> _Passage_:
******

It is important to note that like most things that are not good for you, the more ACEs a child experiences, the more negative outcomes a child is likely to face.
According to The Center for Youth Wellness, a pediatric clinic founded by Dr. Nadine Burke Harris to respond to children exposed to early adversity, “experiencing 4 or more ACEs is associated with significantly increased risk for 7 out of 10 leading adult causes of death, including heart disease, stroke, cancer, COPD, diabetes, Alzheimers and suicide.”
The same outcomes people get from smoking, not eating well, not exercising, etc., children are facing the same risk due to circumstances out of their control.
“One of the things that stands out is just how much higher the percentage of children who have two or more Adverse Childhood Experiences is among Black non-Hispanic youth and among Hispanic youth than it is around among white, non-Hispanic and Asian Youth,” Sacks said.
Which in turn means Black and Hispanic children have a higher risk of developing health issues related to ACEs.
The ChildTrend study has garnered a considerable amount of interest since being published in 2018. According to Sacks, people are also doing as much as they can to learn more about ACEs and the impact and effects they have.
“There has been so much momentum on learning more about trauma and how systems and programs and people who interact with children can become trauma informed,” Sacks said.
In addition to raising knowledge, there has also been a drive to develop solutions. Trauma-informed care is one such solution when dealing with ACEs. There are movements to train more trauma-informed teachers, clinicians, and other professions. There has also been an increase in U.S. laws and policies attempting to confront ACEs. ACEsconnection.com, a website where people who want to learn about or inform others on ACEs, includes a map of state laws and resolutions that mention ACEs or trauma.
Despite growing efforts to treat ACEs, children still struggle with accessing treatment for ACEs.

******

> _Records provided_:
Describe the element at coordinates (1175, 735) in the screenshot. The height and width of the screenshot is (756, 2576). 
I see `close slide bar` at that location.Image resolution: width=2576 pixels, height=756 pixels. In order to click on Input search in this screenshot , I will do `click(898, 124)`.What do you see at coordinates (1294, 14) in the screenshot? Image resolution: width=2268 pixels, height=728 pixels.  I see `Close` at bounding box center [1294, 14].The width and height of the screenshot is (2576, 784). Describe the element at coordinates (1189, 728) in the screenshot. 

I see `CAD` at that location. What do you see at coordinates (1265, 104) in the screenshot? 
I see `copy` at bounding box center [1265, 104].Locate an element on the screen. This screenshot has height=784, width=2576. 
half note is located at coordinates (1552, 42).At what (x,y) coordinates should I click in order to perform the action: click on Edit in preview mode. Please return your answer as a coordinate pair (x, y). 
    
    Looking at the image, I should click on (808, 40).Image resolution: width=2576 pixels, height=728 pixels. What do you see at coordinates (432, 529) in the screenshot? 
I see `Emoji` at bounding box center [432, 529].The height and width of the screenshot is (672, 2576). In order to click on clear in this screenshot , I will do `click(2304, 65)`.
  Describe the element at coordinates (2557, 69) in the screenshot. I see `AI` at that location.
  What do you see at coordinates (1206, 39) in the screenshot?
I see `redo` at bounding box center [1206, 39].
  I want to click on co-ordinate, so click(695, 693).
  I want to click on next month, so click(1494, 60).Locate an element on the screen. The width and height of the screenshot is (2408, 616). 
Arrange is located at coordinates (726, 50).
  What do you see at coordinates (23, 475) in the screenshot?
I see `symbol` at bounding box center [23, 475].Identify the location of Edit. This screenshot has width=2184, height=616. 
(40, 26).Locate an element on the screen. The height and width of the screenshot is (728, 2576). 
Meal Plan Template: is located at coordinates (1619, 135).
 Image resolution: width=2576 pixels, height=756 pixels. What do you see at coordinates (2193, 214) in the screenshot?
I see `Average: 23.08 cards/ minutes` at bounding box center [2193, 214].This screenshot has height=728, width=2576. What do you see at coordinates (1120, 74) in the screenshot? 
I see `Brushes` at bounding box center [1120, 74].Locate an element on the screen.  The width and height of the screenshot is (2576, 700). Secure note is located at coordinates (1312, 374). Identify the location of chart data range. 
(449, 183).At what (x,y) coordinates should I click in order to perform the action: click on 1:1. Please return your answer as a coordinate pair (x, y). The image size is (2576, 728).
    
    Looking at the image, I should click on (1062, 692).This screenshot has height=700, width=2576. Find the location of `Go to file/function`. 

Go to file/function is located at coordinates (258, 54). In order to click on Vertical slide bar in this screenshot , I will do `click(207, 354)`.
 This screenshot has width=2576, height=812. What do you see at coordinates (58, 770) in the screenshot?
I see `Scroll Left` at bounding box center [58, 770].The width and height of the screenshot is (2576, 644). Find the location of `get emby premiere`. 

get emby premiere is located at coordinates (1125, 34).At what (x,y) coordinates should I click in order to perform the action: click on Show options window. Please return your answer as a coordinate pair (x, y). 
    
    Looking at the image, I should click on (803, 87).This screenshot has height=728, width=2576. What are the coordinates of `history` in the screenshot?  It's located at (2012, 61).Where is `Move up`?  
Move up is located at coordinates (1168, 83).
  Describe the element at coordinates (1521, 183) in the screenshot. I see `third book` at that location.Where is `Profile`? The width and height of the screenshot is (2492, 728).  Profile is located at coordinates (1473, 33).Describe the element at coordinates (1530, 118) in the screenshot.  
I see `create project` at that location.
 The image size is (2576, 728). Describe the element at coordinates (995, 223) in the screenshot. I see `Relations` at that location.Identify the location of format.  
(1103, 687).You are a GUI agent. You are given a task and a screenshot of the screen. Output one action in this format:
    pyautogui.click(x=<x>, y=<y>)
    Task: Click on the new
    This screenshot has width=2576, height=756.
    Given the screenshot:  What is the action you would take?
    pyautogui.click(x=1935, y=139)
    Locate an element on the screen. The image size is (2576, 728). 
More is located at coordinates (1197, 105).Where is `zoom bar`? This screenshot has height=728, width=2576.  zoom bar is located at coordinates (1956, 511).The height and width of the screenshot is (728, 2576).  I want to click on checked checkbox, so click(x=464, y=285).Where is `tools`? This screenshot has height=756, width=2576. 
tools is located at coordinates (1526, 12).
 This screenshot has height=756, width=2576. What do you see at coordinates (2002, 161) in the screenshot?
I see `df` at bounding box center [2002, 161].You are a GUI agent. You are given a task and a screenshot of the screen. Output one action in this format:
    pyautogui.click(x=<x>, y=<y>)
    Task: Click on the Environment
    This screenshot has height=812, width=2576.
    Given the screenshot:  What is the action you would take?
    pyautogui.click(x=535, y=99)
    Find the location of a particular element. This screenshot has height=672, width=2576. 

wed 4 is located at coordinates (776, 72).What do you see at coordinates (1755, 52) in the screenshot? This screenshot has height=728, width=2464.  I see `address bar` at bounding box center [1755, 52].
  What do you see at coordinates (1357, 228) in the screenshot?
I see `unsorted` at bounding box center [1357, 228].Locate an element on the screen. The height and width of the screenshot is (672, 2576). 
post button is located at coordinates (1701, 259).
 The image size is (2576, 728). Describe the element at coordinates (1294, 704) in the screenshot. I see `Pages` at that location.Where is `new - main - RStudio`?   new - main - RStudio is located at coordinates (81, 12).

******

> _Exercises to complete_:
[1] In the ACEs passage, who founded The Center for Youth Wellness?
[2] In the ACEs passage, rewrite the paragraph beginning "In addition to raising knowledge" as a short bulleted list that keeps its main facts.
[3] Continue the ACEs passage from its final sentence about children struggling to access treatment.
The data above come from a different source than the ACEs passage.

> _Outputs for the tasks_:
[1] Dr. Nadine Burke Harris.

[2]
- Beyond raising knowledge, there has been a drive to develop solutions.
- Trauma-informed care is one solution for dealing with ACEs.
- Movements aim to train more trauma-informed teachers, clinicians, and other professionals.
- U.S. laws and policies attempting to confront ACEs have increased.
- ACEsconnection.com, a website for people who want to learn about or inform others on ACEs, includes a map of state laws and resolutions that mention ACEs or trauma.

[3]
Logan-Greene noted that many children do not get treated at all. “Depending on where you are, you may have access as a child to either excellent evidence based treatment or there may be nothing,” Logan-Greene said. Logan-Greene also mentioned that different areas that may be equipped to help children receive treatment, like schools, usually do not. “Different people have very different expectations of how traumatized children should be treated. A lot of systems, especially schools, are going to have a very punitive approach to children’s behavioral issues.”
Tietjen emphasized the fact that higher education is also lacking in giving students access to treatment for ACEs. “Awareness has not migrated in large part to higher education. It is just beginning to find an articulation in various pockets across the nation,” she said.
How can the impact of ACEs be prevented? The most important thing: the presence of a caring and trusting adult, Sacks said.
“One thing that we know that’s really powerful that can buffer some of the effects of childhood adversity is the presence of consistent and caring adults or having a trusted adult in a child’s life can really help ameliorate some of those later negative effects.” That can be anyone, not only just a parent or guardian. Another is to screen children early on. Families can screen a child on their own with websites like ACEstoohigh.com, which provides ways to help get your ACE score and then take steps to address it after.
“Screening doesn’t happen alone, so that any time you’re introducing screening for adversity, that there is a plan for follow up on whatever that screening turns up,” said Sacks.